The creation of this illegal political venture is a collective starting point for a struggle. Comrades who participated in groups, nuclei or individual initiatives of aggressive actions, we decided to create a political formation of revolutionary violence, which will coordinate its action in order to multiply the dynamics of its blows. It will advance the need for organized and coordinated action so that our attacks are not piecemeal actions, but direct their dynamics around a tangible strategy, around a political plan to break with the system.
The latest communique also serves as a call-to-arms for individuals and small cells that are contemplating covert action, but have so far lacked proper direction and encouragement, or a specific campaign to act upon:
… because the war against power is not an occasional hobby but a life choice. Because such a choice can cost the loss of a partner's life or freedom. Because the promotion of a political plan that aims to clash dynamically with the state and capital, requires commitments around organizational and political needs that arise. It requires consistency in the responsibilities that each and every one of them has to take in order to carry out a political initiative or a specific plan. It requires seriousness, humility and understanding, so that together we can breathe new life into the struggle for the abolition of exploitation and oppression.

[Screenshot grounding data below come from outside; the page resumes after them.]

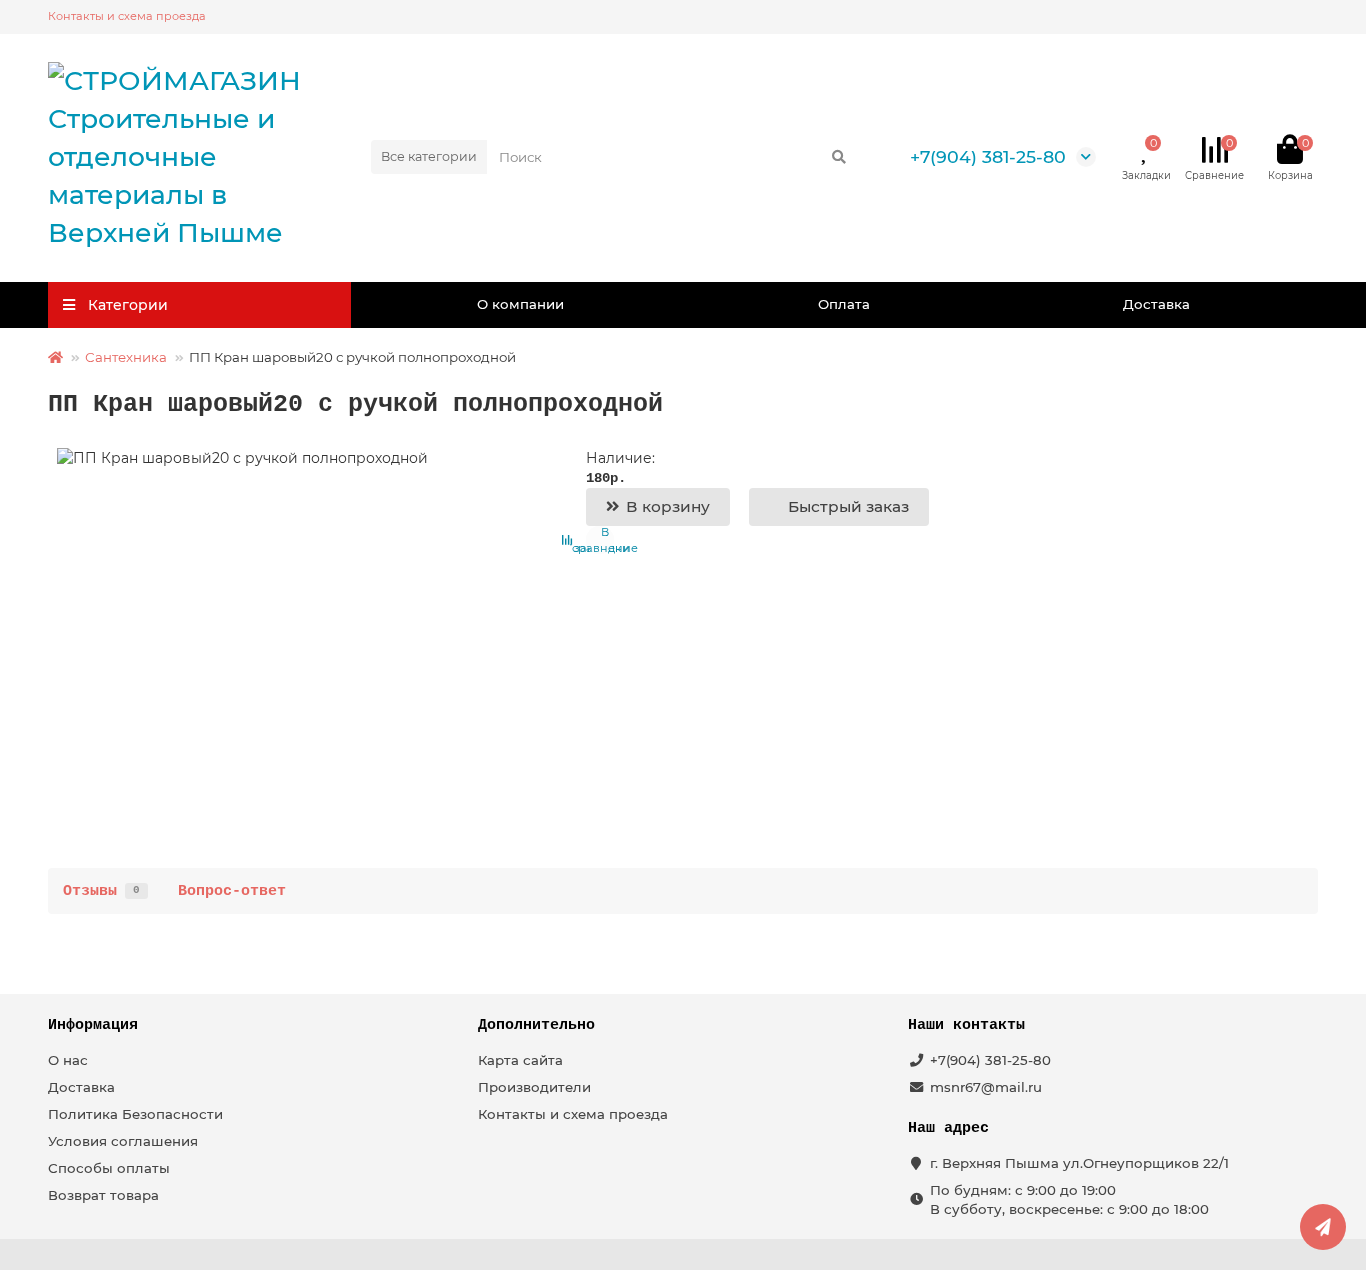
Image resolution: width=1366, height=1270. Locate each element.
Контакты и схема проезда (127, 16)
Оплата (844, 304)
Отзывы (101, 891)
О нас (68, 1060)
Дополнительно (536, 1025)
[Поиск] (839, 157)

(Public proposal to establish a network of revoultionary violence. Report of the first cycle of propaganda-of-the-deed, and a call for mobilization within the Direct Action Cells)
Analysis: Why Now?
Greece has seen a series of driving factors for increased political violence since the electoral victory of New Democracy in the summer of 2019, especially among the far-left and post-left movements that make up a large part of the country’s political landscape. ND ran on a law-and-order nationalist platform that promised to rid Greece of so-called “lawless” neighborhoods and squatted buildings that, in some cases, have been occupied by anarchists for over a decade. The country also witnessed Europe’s first high-profile hunger-strike since the death of Bobby Sands in 1981, in which Marxist-Leninist urban guerrilla and convicted terrorist Dimitris Koufodinas went without food and later without liquids for over 60 days, protesting a prison transfer. The hunger-strike of Koufodinas was followed by that of other well-known incarcerated urban guerrillas from a group that came out of the movement’s subsequent generation, Revolutionary Struggle. These hunger strikes drew tremendous solidarity capital from active street militants, and resulted in hundreds of direct actions across Europe, as well as some of the most violent street clashes seen in Greece since 2012. On top of all this lies ND’s policy of reintroducing police units to Greek university campuses, which have been constitutionally forbidden from entering campuses without rare consent from university leadership since dozens of young Greeks were massacred on the Athens Polytechnic campus by military junta forces in 1973.
Out of the chaos and amidst a fervor of anti-authoritarian militant activity on the streets of Greece, the Direct Action Cells seek to direct this activity and steer it towards a concerted campaign of violence against the Greek state. Given that no other group has attempted to achieve this unity among disparate cells committed to their own smaller campaigns, as well as the fact that Greece is once again experiencing a period of high mass mobilization on the streets, the DAC has a modest probability of achieving its aims of uniting existing underground anarchist cells and attracting emerging actors in the short-term future.